------ ESTRATTO DELLA PAGINA

Castrolibero, disturbi alimentari: confronto con gli studenti e inaugurazione della panchina lilla
Nella villa comunale “San Pio” amministrazione, scuola ed esperti parlano di prevenzione e rapporto col cibo. Mannarino: «Chiedere aiuto è coraggio». Serra: «Tema delicato, serve consapevolezza»
Una mattinata dedicata a sensibilizzazione, confronto e consapevolezza sui disturbi del comportamento alimentare si è svolta a Castrolibero, nella villa comunale “San Pio”, con un incontro tra amministrazione, scuola, professionisti del settore e studenti dell’Istituto Comprensivo cittadino. L’iniziativa, rientrante nel mese dedicato alla sensibilizzazione sul tema, è stata promossa e organizzata dalla consigliera Anna Giulia Mannarino.
A moderare l’evento è stata la presidente dell’associazione “Aliante Aps”, Anna Laura Mattesini, in un dialogo aperto che ha coinvolto numerosi ragazzi. Al centro della giornata anche la presentazione della panchina lilla, simbolo internazionale di attenzione e vicinanza verso chi affronta i disturbi alimentari.
Durante gli interventi, le professioniste hanno insistito sull’importanza di un rapporto equilibrato con il cibo e con il proprio corpo. La psicologa e psicoterapeuta Angela Terranova ha ricordato che «nessun alimento è buono o cattivo: ciò che conta è il modo in cui ci relazioniamo al cibo», sottolineando come i disturbi alimentari non riguardino solo l’alimentazione ma la relazione che ciascuno costruisce con essa, dove l’equilibrio è un elemento chiave.
La nutrizionista Anna Coschignano ha paragonato il corpo umano a «un motore che ha bisogno del giusto equilibrio per funzionare al meglio», richiamando l’attenzione sull’importanza di percorsi alimentari calibrati sulle esigenze individuali e sui rischi delle pressioni legate ai modelli estetici, che possono incidere soprattutto sui più giovani. Sulla stessa linea Lorenza Siciliano (biologa, nutrizionista e volontaria ADAC), che ha evidenziato la necessità di lavorare sulle cause profonde: «il problema non è il cibo in sé, ma la relazione che costruiamo con esso».

------------
------ MATERIALE

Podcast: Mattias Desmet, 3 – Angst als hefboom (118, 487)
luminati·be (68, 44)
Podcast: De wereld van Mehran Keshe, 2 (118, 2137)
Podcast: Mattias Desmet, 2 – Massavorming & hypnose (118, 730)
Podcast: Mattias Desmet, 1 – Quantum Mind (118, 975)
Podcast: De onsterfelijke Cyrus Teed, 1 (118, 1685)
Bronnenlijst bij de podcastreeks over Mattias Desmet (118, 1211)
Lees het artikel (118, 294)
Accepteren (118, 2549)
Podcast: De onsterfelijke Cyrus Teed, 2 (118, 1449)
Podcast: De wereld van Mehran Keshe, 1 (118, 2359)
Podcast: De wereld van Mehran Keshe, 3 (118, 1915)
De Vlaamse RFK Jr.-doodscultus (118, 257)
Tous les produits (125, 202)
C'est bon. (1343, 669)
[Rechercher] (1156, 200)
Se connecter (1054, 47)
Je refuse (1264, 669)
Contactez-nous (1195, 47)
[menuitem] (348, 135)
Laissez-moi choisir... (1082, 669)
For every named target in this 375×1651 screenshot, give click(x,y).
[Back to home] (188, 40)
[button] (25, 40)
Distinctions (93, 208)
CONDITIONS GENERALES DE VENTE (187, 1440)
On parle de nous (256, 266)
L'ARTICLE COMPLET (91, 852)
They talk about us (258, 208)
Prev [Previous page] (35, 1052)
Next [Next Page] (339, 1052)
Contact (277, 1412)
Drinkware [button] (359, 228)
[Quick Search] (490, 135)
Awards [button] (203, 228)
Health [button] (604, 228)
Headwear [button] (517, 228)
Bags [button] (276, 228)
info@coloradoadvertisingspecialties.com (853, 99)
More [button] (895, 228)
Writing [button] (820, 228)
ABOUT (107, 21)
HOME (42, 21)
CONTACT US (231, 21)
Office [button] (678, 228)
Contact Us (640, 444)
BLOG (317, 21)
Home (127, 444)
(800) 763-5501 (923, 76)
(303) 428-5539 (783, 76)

------------

OBIETTIVO DEL COMPITO
Nell'articolo sulla giornata di Castrolibero, perché Lorenza Siciliano ritiene necessario lavorare sulle cause profonde dei disturbi alimentari? Rispondi in una o due frasi. Il materiale proviene da un'altra fonte.

SPAZIO RISPOSTA
Per Lorenza Siciliano il problema non è il cibo in sé, ma la relazione che costruiamo con esso.